I saw them play live for the first time, in fact, just a few months ago at a benefit show for the singer Mike “IX” Williams, who recently had a liver transplant. The festival-bill, several days in duration, read like some hesher cream-dream of New Orleans metal: Goatwhore, Down, Crowbar, Superjoint Ritual, Thou and, that night, Eyehategod. I’d gone to the show with two buddies of mine, one of them the drummer from the band at the dive.
We all had drinks and shot the shit.
The show, at a venue on St. Claude, was packed. Masses of metal t-shirts swarmed the curb; we took our place among the throng. We’d been talking about the Muslim ban, which all of us thought was an inhumane mess when our talk shifted gears, naturally, to Anselmo, his “white power” statements and Nazi salute.
Superjoint Ritual with Anselmo on vocals was just about to take the stage.
“If he tries to pull any of that bullshit tonight,” said the other friend I’d come with, “I’ll probably walk out.”
Like the Hydra or Cerberus, Cthulhu or Kraken, metal is a complex beast—an obliterating force of art that sometimes oversteps what’s just. With fascism on every tongue, vigilance starts to feel that much more urgent. Symbols, language—these things matter, even when they’re half in earnest, or yelled in a mic when you’re half in the bag. In particular now with Jewish graves being toppled, immigrant families ripped apart, trans people, already afraid for their lives, being gradually stripped of the merest protections—when a sitting, U.S. Congressman, Iowa’s Steve King, can publicly air that “demographics are our destiny. We can’t restore our civilization with somebody else’s babies.”
In a recent essay for the A.V. Club, “Metal Music Still Has an Unaddressed Nazi Problem,” David Anthony writes: “…at a time when fascism and Nazism aren’t just things kids play with for shock value—when they are, hard as it is to believe, actual growing concerns here in America and abroad—metal bands should no longer get a pass on this stuff.”
I believe we can take this resolve a step further.
We never choose the art that grips us. What we can choose, however, is how to discern it—how to reclaim that art when it outright rejects us, or rejects how we’re trying to be in this world. Just as metal embraces ideas and aesthetics that may drive us outside ourselves, it’s up to us to reclaim metal, to make it our own in a manner that suits us. And the first step toward this is acknowledging our complicity in a genre of art that can be indefensible.
I’m a Jew and a lefty, a feminist and an activist.
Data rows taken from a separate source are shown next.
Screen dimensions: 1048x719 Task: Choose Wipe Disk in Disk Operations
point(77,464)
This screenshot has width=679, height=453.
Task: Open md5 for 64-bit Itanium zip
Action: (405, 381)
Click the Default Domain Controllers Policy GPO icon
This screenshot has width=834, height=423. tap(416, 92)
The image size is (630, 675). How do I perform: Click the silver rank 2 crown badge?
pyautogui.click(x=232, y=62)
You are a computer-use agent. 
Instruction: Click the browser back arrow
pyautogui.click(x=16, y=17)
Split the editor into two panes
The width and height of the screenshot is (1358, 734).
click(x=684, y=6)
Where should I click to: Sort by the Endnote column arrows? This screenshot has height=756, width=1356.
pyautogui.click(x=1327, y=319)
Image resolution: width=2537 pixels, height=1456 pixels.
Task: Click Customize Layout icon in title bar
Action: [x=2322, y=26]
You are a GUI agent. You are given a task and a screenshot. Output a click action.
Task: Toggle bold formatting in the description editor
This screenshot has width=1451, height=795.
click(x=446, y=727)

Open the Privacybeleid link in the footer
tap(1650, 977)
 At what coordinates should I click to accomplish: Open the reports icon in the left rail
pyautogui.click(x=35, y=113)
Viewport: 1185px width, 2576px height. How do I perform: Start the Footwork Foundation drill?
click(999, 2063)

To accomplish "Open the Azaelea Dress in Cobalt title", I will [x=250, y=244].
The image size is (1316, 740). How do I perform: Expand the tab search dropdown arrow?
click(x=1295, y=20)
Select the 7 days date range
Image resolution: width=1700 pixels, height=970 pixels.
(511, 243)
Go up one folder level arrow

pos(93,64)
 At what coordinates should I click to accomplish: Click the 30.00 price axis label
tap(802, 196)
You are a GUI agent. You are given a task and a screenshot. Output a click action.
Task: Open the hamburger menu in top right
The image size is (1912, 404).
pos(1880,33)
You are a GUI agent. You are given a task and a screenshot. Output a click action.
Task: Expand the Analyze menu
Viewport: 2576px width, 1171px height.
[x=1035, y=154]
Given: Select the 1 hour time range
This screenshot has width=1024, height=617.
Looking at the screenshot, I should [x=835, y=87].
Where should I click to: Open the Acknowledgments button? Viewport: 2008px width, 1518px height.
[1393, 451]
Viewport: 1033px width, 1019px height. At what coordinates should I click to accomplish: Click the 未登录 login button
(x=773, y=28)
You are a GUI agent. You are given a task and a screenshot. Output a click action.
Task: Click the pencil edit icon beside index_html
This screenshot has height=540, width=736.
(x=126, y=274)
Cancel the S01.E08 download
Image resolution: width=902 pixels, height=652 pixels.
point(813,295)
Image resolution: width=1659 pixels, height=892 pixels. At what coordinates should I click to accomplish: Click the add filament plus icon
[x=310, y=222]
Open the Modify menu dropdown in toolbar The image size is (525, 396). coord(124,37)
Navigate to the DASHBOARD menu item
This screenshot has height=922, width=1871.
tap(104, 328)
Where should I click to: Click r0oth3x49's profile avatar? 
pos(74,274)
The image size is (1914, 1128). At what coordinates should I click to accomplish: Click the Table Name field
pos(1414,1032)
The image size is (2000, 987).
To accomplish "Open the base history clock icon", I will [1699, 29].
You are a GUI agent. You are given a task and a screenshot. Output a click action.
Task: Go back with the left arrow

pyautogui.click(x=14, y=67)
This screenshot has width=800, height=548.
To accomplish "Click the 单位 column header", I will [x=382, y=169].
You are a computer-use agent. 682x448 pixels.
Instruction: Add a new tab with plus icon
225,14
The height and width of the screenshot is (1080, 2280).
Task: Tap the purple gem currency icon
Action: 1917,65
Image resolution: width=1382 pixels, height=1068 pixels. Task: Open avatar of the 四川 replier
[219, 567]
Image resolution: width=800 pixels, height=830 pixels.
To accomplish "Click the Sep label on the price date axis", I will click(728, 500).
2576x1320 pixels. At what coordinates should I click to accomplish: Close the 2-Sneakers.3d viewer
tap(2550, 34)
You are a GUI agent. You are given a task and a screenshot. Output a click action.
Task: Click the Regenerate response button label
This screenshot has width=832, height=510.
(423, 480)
I’m the husband of a woman progressive faith leader.
I’m also a head-banging, weed-smoking, beer-drinking, illegible-long-sleeved-black-t-shirt-clad hesher.
Always have been, will continue to be.
Will continue to worsen my chronic tinnitus, continue to rock my inverted cross necklace, continue to holler while throwing the goat in dives from New Orleans to Oslo, Norway. And so if metal wants to grow while still remaining loyal to its disaffected roots, it needs to see plainly that what might appear to be non-status-quo is the opposite, really. It needs to embrace those that dwell at its edges, and the complex connections that govern our lives.
At a time in our history when hate is a given, love is way more “trve kvlt.”